Exercise objective = Where the line containing "[Search Button] (219, 16)" appears, start copying; continue through the last line below and copy nothing else.

Collected data =
┄┄┄┄┄┄

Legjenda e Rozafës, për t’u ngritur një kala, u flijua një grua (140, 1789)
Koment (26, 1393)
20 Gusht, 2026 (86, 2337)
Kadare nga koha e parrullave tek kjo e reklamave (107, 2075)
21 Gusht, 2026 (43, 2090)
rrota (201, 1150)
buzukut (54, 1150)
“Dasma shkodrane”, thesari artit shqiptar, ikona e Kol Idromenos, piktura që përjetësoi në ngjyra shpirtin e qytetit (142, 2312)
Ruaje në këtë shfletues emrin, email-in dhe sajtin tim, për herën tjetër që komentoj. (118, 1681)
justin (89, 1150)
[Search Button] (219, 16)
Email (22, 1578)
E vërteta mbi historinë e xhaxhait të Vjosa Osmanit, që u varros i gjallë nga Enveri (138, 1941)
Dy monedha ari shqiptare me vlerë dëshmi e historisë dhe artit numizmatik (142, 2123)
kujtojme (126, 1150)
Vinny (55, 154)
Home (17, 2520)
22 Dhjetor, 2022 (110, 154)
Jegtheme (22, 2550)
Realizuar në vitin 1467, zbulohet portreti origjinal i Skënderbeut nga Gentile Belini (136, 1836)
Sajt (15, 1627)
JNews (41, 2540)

┄┄┄┄┄┄

Exercise result =
[Search Button] (219, 16)
Email (22, 1578)
E vërteta mbi historinë e xhaxhait të Vjosa Osmanit, që u varros i gjallë nga Enveri (138, 1941)
Dy monedha ari shqiptare me vlerë dëshmi e historisë dhe artit numizmatik (142, 2123)
kujtojme (126, 1150)
Vinny (55, 154)
Home (17, 2520)
22 Dhjetor, 2022 (110, 154)
Jegtheme (22, 2550)
Realizuar në vitin 1467, zbulohet portreti origjinal i Skënderbeut nga Gentile Belini (136, 1836)
Sajt (15, 1627)
JNews (41, 2540)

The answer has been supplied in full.